Re: [HACKERS] Parallel Hash take II

From: Andres Freund <andres(at)anarazel(dot)de>
To: Thomas Munro <thomas(dot)munro(at)enterprisedb(dot)com>
Cc: Rushabh Lathia <rushabh(dot)lathia(at)gmail(dot)com>, Prabhat Sahu <prabhat(dot)sahu(at)enterprisedb(dot)com>, Peter Geoghegan <pg(at)bowt(dot)ie>, Robert Haas <robertmhaas(at)gmail(dot)com>, Pg Hackers <pgsql-hackers(at)postgresql(dot)org>, Rafia Sabih <rafia(dot)sabih(at)enterprisedb(dot)com>, Ashutosh Bapat <ashutosh(dot)bapat(at)enterprisedb(dot)com>, Haribabu Kommi <kommi(dot)haribabu(at)gmail(dot)com>, Oleg Golovanov <rentech(at)mail(dot)ru>
Subject: Re: [HACKERS] Parallel Hash take II
Date: 2017-11-17 23:20:00
Message-ID: 20171117232000.uwgpndkhlbbt3hpo@alap3.anarazel.de
Views: Raw Message | Whole Thread | Download mbox | Resend email
Thread:
Lists: pgsql-hackers

Hi,

On 2017-11-14 01:30:30 +1300, Thomas Munro wrote:
> New patch attached.

0002-Add-a-barrier-primitive-for-synchronizing-backends.patch
- Intro starts with:
+ *
+ * This implementation of barriers allows for static sets of participants
+ * known up front, or dynamic sets of participants which processes can join or
that's a bit low-level, no? Should explain what they're for, not
everyone's going to be familiar with the concept.

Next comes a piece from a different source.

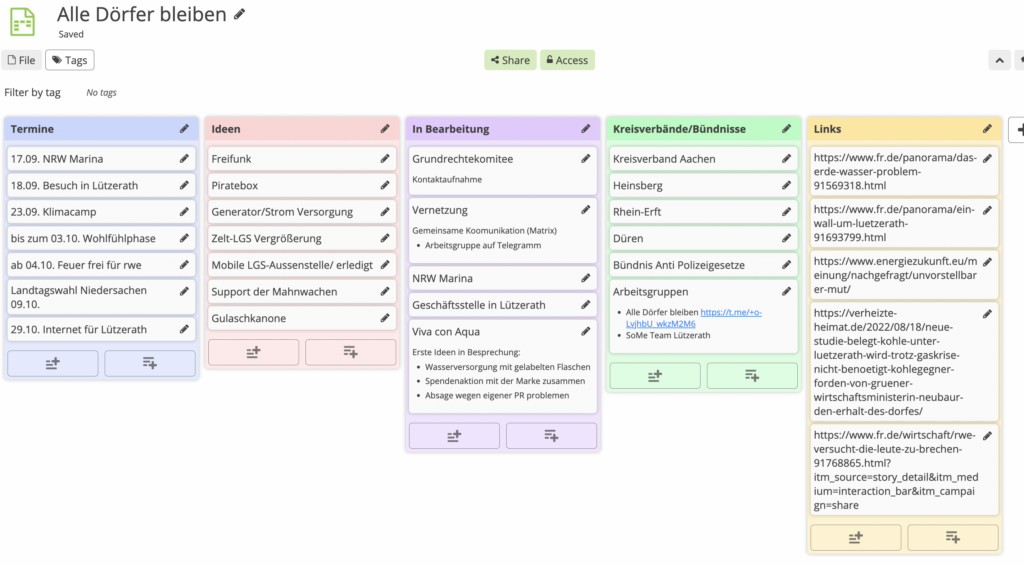
Task: Add card to top of Ideen column
Action: (253, 352)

- The comment for BarrierInit() reads a bit weird:
+ * Initialize this barrier, setting a static number of participants that we
+ * will wait for at each computation phase. To use a dynamic number of
+ * participants, this number should be zero, and BarrierAttach and
Set a static number! Except maybe not?

- I'm not entirely convinced that we want the barrier debug stuff
merged, what are your feelings about that? It's like half the code,
and adds some complexity to the non debug code... If we indeed want to
keep it, it probably should be documented in config.sgml? And get an
entry in pg_config_manual.h?

- Can we add assertions ensuring nobody attaches to a static barrier?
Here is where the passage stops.